Work to complete
From the listing, pull out each line that contains the word "agent".

Data provided
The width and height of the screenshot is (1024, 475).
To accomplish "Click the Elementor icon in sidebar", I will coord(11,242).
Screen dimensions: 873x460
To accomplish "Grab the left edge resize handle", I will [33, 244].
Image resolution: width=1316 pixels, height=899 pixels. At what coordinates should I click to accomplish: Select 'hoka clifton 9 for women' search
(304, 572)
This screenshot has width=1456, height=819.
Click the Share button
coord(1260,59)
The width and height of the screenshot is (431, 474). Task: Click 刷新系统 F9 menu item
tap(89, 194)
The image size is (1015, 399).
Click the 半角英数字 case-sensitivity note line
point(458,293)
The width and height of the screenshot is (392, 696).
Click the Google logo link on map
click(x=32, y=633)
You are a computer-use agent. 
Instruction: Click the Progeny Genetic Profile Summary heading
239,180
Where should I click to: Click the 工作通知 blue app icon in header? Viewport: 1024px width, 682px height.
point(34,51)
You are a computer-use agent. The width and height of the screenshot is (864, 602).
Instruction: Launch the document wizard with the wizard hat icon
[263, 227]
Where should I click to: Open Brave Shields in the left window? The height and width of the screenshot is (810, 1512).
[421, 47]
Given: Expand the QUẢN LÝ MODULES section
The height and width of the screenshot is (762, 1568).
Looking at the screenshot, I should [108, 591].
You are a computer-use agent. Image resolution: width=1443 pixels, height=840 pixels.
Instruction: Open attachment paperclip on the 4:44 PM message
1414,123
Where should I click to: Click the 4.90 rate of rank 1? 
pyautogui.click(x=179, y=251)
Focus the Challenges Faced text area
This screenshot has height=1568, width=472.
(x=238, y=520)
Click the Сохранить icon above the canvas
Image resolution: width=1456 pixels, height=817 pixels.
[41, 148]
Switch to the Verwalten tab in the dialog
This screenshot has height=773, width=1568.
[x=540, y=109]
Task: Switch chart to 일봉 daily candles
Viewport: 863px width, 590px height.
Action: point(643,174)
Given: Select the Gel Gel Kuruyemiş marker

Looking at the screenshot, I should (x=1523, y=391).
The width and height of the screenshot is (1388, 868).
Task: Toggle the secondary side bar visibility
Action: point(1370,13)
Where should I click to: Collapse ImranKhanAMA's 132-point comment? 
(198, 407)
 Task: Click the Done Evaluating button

Task solution
You are a computer-use agent. 
You are a computer-use agent. The width and height of the screenshot is (864, 602).
You are a computer-use agent. Image resolution: width=1443 pixels, height=840 pixels.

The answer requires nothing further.